President was advised to ‘eliminate’ the poor and illiterate
Does former U.S. president Bill Clinton, and elite elements within the Democratic Party – which has ostensibly identified itself as the party of the downtrodden working man – secretly despise poor people?
That was the impression given from the release of recently uncovered government documents and a report, “The Clinton RU-486 Files,” from American public interest group Judicial Watch.
In his first official act as president, Clinton ordered the Department of Health and Human Services and the Food and Drug Administration to co-ordinate the marketing of abortion drug RU-486 on American soil.

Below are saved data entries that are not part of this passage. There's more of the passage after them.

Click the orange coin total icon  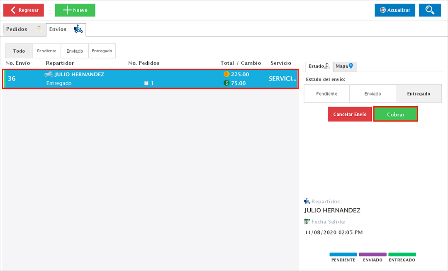[226, 74]
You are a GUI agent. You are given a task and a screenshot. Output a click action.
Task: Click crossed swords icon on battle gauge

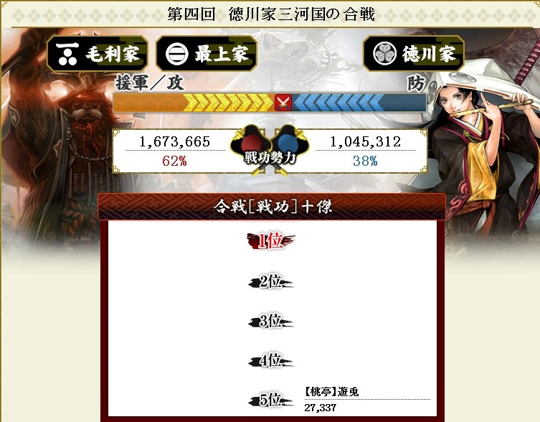click(283, 103)
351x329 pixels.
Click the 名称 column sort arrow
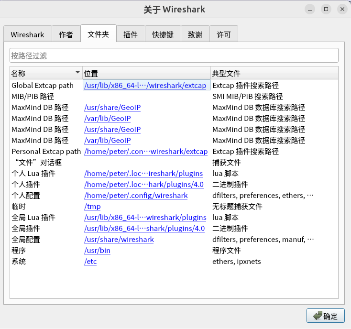click(78, 73)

Clinton had previously received advice from Ron Weddington, whose wife argued the pro-abortion side in the landmark 1973 Roe v. Wade case. In a January 1992 letter supporting the legalization of RU-486, Weddington made a Brave New World-style pitch on socio-economic grounds, arguing: “Something’s got to be done very quickly. Twenty-six million food stamp recipients is more than the economy can stand.”
Weddington went on to write that the next president should “start immediately to eliminate the barely educated, unhealthy and poor segment of the country,” as “our survival depends upon our developing a population where everyone contributes. We don’t need more cannon fodder. We don’t need more parishioners. We don’t need more cheap labour. We don’t need more babies.”
The report brings to light a number of disturbing revelations, including the use of official U.S. political, economic and diplomatic pressure that was used to persuade the RU-486 manufacturer, Roussel Uclaf, to make the drug available to American consumers. In one confidential memo, then-HHS Secretary Donna Shalala mentioned that she and then-FDA Commissioner David Kessler personally changed Roussel Uclaf’s position.
Interestingly, the documents also show that Roussel Uclaf offered to give the RU-486 patent to the U.S. government at no cost, in order to protect itself from legal liability in case anything went wrong.
Clinton obtained the patent by writing an official letter to Roussel Uclaf, saying the U.S. required “safe and effective medical treatment,” and thanking the company on behalf of “the women of America.”
According to Judicial Watch president Tom Fitton, the drug has claimed the lives of 560,000 children and at least six women in the United States, in part because the Clinton administration pressured the FDA to circumvent the usual requirements for certifying a drug as “safe and effective” in order to bring RU-486 to market. “This dangerous abortion pill needs to be pulled off the market immediately,” he said.
Republican Rep. Roscoe Bartlett recently told the media that the sped-up process used to approve RU-486 was “totally inappropriate,” as it is “used for drugs that treat disease by providing some hope for life where there isn’t any. Clearly, RU-486 is not that kind of drug.”
Clinton’s current spokesman, Jay Carson, responded to the Judicial Watch report with a statement claiming: “All of the Clinton administration’s actions on the issue were based on the science and what was best for American women.”
Judie Brown, the president of Virginia-based American Life League, told The Interim that she was not terribly surprised by the content of the Judicial Watch report. “The Clinton administration was effectively part of the abortion cartel from the moment president Clinton began his run of the highest office in the United States,” she said, adding that Clinton himself “was not the reason the drug advanced to the marketing stage,” as “initial research on the drug and clinical trials on the drug began under the presidency of Ronald Reagan and without his approval.”
By the time that Clinton won the presidency, “most of the groundwork had been done by the pro-abortion faction within the federal bureaucracy.”
Brown noted that prior to Clinton, “U.S. presidents had been ambivalent toward abortion” and that in spite of its pro-life rhetoric, the current Bush administration “has done nothing to stop this drug or turn back the approval or even request an investigation.”
Asked if the RU-486 files demonstrate that abortion is a clear dividing line between America’s two major parties, Brown expressed real skepticism. “Publicly, it may be perceived that abortion is a defining difference between the Democrats and Republicans, but in all honesty, I would have to say there isn’t much substantive difference at all.”